* ACTION ITEM: Only those lines from the one with "FB@FREDERIKSBERG-BOLDKLUB.DK (1198, 1016)" through the last line of the material below should be output, each exactly as it appears.

* EXERCISE DATA:
════════════════════

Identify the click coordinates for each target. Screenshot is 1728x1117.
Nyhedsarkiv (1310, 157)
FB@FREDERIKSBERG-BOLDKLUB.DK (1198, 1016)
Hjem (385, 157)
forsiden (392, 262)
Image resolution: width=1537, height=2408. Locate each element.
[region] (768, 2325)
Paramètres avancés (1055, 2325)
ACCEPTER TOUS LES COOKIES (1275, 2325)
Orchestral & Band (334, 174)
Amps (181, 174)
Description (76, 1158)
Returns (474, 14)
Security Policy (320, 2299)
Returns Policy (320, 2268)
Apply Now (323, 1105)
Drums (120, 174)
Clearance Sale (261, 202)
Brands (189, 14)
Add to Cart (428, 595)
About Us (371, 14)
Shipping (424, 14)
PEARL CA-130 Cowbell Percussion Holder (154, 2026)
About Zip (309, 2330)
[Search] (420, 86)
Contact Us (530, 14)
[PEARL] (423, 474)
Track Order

════════════════════

* SOLUTION:
FB@FREDERIKSBERG-BOLDKLUB.DK (1198, 1016)
Hjem (385, 157)
forsiden (392, 262)
Image resolution: width=1537, height=2408. Locate each element.
[region] (768, 2325)
Paramètres avancés (1055, 2325)
ACCEPTER TOUS LES COOKIES (1275, 2325)
Orchestral & Band (334, 174)
Amps (181, 174)
Description (76, 1158)
Returns (474, 14)
Security Policy (320, 2299)
Returns Policy (320, 2268)
Apply Now (323, 1105)
Drums (120, 174)
Clearance Sale (261, 202)
Brands (189, 14)
Add to Cart (428, 595)
About Us (371, 14)
Shipping (424, 14)
PEARL CA-130 Cowbell Percussion Holder (154, 2026)
About Zip (309, 2330)
[Search] (420, 86)
Contact Us (530, 14)
[PEARL] (423, 474)
Track Order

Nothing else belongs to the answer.